My new normal after bariatric surgery
Bariatric Surgery Success Story With Molly
“I am a music teacher, and I direct many concerts and shows,” says the 47-year-old from Wapello, Iowa. “The view my audience gets of me is my backside. I was becoming more and more embarrassed to direct my concerts knowing I was so large.”
On Labor Day weekend of 2012, while attending a wedding on the North Shore of Lake Superior, she began her journey to better health.
“The wedding site was down by the lake, while our condo was up a lot of steps,” Molly says. “Like, a lot. I had to stop several times on the way up to catch my breath. Others were passing me. I was so embarrassed.”
She weighed well over 300 pounds, and she wanted to live her life differently.
“I wanted to be healthy. I wanted to be able to feel comfortable being outside and messing around with my teenagers. I wanted to be healthy so when those teenagers were parents, I could play with my grandchildren, not watch them from the couch.”
During the party that evening, Molly had a chat with a woman she hadn’t seen in five years. The woman had undergone bariatric surgery 18 months earlier.
“I did not recognize her,” Molly says. “Her only regret was that she hadn’t done it 20 years earlier. That was the conversation that made me decide to go for it.”
That night, Molly visited the bariatric surgery page of the University of Iowa Health Care web site, downloaded the paperwork, and sent a request for an appointment.
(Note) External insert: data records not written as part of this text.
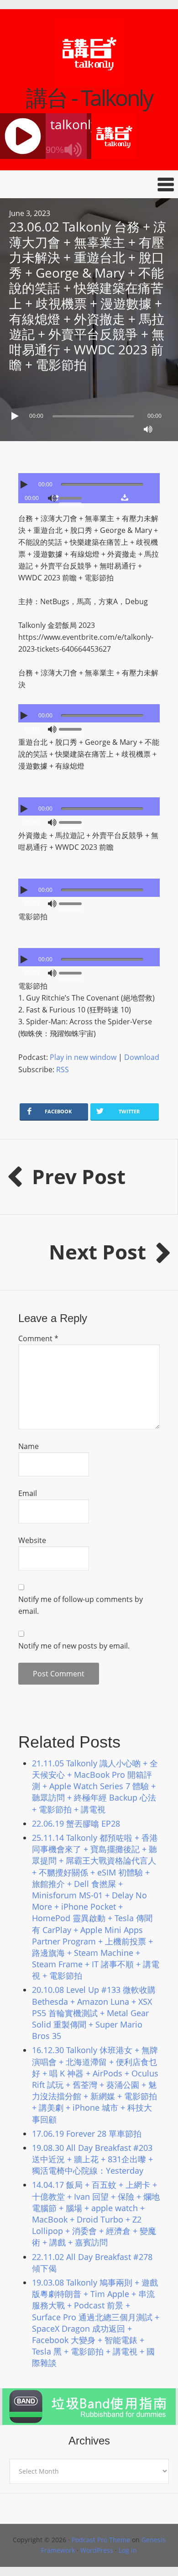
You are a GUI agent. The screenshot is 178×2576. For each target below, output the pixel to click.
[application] (89, 414)
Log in (128, 2550)
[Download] (124, 497)
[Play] (16, 416)
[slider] (72, 497)
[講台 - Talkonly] (89, 81)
Six weeks later, she had her initial visit.
Because of the requirements of her insurance plan, Molly had to wait seven months before having her surgery. But she calls that waiting period “absolutely a good thing.” It gave her time to make crucial adjustments to her habits and lifestyle, “changes you have to make forever.”
She gave up drinking pop. She learned what to eat and what not to eat. She started to exercise regularly. None of it was easy to do at first, but her perseverance paid off.
“For those first five months, it was all about following the ‘rules’ and doing the right things,” Molly says. “Then one day I realized I wasn’t looking at it that way anymore. I was just eating and exercising. It wasn’t a rule anymore. It was my new normal.”
Today, she’s at 197 pounds, and she enjoys life on her own terms—even when she’s directing those school concerts.
“I don’t even think about it,” she says. “I just do it. I dress silly with the kids, and I don’t worry about what my backside looks like.”